Last Wednesday, David Rothenberg gathered members of the Coalition for Gay Rights to protest the mayor's shuffling off of the city's responsibility to establish an AIDS hospice to the Archdiocese of New York. Their complaint was sound; AIDS challenges not just one church but all the rest of us.
What was curious and even sadder was the chill with which the Gay Coalition greeted Cardinal John O'Connor's initiative.
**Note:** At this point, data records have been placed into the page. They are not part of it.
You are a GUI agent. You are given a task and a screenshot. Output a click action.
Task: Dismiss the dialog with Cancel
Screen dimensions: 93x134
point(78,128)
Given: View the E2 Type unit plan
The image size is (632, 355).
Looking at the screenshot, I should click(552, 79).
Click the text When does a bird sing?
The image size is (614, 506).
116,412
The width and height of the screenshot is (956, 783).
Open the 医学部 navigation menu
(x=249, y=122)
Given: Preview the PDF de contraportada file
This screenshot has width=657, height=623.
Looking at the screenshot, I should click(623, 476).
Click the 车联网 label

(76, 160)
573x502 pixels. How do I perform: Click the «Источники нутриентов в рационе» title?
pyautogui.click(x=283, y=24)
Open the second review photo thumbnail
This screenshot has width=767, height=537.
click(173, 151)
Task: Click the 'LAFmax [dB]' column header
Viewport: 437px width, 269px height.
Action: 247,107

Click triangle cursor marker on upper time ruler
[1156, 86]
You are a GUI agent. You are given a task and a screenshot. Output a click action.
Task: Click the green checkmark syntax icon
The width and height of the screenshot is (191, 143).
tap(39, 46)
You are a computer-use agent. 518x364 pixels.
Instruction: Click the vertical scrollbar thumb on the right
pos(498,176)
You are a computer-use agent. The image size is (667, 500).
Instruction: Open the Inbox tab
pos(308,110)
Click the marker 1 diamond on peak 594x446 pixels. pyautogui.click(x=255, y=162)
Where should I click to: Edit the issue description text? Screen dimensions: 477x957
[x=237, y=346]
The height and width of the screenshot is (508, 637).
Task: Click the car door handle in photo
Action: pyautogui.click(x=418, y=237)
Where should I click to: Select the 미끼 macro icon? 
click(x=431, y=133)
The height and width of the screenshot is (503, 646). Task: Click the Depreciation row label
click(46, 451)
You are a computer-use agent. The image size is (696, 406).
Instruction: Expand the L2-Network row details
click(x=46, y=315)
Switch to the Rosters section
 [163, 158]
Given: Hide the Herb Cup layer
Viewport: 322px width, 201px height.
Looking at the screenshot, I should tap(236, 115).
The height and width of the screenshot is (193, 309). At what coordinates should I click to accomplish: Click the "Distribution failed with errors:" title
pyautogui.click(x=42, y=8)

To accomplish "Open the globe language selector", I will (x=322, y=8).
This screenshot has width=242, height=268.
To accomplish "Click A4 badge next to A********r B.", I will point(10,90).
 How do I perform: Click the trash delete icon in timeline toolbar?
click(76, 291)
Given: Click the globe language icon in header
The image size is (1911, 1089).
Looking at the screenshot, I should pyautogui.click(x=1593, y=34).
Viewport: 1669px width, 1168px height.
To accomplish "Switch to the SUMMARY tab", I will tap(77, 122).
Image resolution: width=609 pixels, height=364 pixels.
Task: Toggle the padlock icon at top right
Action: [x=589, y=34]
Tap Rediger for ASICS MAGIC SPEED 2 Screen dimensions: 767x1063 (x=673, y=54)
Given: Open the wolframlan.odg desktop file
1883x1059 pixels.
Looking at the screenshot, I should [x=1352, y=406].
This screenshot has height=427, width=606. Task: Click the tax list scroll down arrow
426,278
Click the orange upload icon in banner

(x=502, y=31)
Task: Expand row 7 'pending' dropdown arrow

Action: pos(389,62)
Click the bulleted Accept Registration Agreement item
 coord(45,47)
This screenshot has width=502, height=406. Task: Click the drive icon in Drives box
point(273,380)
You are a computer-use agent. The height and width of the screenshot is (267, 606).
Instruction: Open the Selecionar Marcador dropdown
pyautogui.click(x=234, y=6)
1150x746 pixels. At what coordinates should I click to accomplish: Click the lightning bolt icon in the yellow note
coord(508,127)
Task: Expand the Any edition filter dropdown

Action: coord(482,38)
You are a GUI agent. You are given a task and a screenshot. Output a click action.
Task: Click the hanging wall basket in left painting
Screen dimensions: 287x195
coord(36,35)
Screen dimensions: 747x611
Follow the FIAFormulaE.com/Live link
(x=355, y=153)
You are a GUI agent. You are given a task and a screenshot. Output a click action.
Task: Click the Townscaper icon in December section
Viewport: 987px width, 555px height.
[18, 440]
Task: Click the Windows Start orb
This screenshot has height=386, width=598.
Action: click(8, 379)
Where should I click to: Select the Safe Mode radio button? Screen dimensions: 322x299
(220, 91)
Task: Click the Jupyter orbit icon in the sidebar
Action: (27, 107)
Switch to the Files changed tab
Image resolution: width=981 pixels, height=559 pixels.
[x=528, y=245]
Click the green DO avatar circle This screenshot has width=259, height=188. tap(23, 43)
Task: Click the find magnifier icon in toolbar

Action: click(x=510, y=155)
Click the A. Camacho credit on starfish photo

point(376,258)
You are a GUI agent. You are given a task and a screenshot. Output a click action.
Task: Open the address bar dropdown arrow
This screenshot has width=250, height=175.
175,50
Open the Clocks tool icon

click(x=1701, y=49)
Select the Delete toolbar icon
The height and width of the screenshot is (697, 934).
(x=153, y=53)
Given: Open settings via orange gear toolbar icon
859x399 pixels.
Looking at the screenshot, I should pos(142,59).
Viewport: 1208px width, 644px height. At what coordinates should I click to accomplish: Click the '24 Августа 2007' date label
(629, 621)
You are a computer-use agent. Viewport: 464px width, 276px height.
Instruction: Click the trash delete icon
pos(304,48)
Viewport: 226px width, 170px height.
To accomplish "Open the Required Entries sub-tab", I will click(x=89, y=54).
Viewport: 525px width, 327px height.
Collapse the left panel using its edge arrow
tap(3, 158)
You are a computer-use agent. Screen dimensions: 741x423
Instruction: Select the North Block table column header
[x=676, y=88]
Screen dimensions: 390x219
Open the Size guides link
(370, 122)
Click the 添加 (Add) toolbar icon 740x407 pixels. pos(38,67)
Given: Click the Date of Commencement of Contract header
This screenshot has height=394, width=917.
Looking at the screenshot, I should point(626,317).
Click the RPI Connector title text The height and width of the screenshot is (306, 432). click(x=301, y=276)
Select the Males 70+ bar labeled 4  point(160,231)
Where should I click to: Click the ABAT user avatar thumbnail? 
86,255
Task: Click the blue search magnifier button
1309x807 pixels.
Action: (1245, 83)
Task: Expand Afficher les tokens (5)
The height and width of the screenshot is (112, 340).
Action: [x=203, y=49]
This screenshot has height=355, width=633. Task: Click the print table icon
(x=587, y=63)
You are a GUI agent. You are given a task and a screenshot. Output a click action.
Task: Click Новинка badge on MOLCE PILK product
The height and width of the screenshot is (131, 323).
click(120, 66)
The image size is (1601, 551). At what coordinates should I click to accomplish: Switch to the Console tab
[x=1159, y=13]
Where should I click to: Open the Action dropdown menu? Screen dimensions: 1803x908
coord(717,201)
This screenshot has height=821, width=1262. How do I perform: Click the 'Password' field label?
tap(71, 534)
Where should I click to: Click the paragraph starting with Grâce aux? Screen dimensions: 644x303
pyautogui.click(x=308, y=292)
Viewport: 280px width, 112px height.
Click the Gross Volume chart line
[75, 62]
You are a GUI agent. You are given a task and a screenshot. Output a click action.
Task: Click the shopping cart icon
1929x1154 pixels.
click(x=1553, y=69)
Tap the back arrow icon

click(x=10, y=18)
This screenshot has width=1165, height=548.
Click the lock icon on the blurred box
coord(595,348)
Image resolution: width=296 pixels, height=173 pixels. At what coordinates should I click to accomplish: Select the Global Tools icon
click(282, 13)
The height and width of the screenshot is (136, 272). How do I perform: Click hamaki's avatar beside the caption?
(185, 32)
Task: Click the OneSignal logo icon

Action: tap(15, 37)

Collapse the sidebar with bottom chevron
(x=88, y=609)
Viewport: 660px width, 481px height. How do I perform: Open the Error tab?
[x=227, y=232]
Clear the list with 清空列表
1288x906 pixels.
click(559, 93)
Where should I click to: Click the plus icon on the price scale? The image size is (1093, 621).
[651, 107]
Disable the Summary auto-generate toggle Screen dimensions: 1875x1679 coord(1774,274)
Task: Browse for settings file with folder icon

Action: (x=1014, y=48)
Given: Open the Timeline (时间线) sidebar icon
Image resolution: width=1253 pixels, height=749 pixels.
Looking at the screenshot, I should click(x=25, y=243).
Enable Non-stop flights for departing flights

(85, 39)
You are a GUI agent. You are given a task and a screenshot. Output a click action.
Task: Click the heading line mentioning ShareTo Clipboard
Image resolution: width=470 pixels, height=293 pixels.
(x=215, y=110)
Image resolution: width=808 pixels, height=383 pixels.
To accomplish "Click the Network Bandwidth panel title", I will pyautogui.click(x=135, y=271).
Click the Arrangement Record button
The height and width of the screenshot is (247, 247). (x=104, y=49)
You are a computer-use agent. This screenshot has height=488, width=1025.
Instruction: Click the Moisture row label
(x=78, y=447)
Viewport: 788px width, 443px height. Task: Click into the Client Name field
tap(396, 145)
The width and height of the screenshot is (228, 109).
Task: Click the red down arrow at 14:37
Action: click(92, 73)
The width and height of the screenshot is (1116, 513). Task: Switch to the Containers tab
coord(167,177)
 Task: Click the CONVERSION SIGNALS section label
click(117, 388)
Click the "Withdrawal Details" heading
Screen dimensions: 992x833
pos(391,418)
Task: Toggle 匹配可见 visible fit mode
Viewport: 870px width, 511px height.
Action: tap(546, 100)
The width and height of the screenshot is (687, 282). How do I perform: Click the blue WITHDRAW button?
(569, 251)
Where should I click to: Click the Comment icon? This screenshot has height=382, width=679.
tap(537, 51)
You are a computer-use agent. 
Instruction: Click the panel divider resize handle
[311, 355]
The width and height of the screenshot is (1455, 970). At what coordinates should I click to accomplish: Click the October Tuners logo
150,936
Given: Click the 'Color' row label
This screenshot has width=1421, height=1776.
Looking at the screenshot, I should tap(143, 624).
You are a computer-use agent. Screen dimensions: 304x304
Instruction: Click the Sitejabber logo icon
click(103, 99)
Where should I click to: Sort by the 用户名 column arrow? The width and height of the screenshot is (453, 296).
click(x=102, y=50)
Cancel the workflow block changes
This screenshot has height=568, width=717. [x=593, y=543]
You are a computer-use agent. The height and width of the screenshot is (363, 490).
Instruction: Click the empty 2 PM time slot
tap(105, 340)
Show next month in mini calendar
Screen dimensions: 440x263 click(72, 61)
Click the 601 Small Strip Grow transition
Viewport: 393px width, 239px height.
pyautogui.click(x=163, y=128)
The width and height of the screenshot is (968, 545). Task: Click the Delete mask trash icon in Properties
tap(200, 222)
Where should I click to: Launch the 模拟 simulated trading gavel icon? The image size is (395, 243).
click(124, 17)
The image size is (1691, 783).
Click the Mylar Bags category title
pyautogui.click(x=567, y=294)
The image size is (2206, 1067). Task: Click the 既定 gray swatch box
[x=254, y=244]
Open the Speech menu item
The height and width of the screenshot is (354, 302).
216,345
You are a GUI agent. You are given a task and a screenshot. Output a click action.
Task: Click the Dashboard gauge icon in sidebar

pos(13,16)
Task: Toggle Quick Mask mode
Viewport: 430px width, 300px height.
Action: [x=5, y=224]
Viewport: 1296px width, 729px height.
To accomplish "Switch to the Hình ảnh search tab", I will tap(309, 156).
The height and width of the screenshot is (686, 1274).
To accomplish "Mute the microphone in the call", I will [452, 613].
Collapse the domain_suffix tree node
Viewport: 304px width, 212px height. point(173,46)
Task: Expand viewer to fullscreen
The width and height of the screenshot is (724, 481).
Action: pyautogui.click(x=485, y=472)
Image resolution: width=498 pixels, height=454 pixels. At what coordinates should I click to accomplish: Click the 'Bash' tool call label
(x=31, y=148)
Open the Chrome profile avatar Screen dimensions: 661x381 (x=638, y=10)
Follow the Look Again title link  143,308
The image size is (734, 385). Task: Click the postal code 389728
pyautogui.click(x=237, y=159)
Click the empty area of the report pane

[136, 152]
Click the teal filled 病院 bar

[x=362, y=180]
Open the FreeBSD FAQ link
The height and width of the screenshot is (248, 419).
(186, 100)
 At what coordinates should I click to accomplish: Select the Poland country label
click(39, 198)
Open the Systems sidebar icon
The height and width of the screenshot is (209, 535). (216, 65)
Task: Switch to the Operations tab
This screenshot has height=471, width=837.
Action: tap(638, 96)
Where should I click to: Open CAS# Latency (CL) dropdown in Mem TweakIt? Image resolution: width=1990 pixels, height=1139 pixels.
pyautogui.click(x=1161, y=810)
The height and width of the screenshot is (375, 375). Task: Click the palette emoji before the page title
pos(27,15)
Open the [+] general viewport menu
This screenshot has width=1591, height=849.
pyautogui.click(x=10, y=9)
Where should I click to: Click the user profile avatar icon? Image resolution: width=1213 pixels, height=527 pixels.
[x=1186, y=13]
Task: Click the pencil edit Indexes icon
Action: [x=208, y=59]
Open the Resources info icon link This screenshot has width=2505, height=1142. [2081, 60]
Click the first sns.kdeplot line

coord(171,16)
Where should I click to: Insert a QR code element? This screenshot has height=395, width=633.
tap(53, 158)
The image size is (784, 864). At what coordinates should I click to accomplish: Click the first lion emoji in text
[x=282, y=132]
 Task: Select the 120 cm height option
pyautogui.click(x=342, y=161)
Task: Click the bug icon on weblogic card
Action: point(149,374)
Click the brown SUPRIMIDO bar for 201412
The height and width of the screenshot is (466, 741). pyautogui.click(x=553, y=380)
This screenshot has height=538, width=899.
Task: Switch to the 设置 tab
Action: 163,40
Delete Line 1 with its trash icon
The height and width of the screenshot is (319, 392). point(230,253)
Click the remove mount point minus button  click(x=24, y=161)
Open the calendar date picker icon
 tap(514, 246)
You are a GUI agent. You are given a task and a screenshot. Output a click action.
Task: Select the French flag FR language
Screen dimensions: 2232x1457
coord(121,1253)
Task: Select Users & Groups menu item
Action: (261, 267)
"If the archdiocese wants to run and fund its own AIDS center," said Andy Humm, "that is their privilege." The cardinal is indeed not surprisingly stiff- necked on the subject of continence and the Gay Coalition has been understandably wounded by his prior comments and present policies. But he is not availing himself of a dubious "privilege"; he is acting upon a concept of charity lamentably absent everywhere else. Of course it is sinful to lay what is our duty all on his shoulders, but we ought not to blame him for trying to do the good deed that every other visible institution seems to abjure.
The mayor was in happier form at the ceremonies of tribute to Cab Calloway. Calloway led all present in the "Hi Dee Ho's" of the tale of "Minnie the Moocher" and her beloved Cokey Joe, and the mayor chanted louder than the rest, all unconscious that he was hymning the weed, the gage, the Good Brother, and the Mary Jane.
He and Cab Calloway had brought the reefer to City Hall Park, which, judging from the fumes that cloud it in the spring noons, amounted to carrying coals to Newcastle.
A group of Brooklyn residents assembled to object to a proposed incinerator stood on the other side of the police barriers, their outcries drowned in these hosannas to pot.
The mayor has reached the summit where candidates are immune to damage; on a day when he may have lost some of the Hasidim, he had recouped with the drug culture.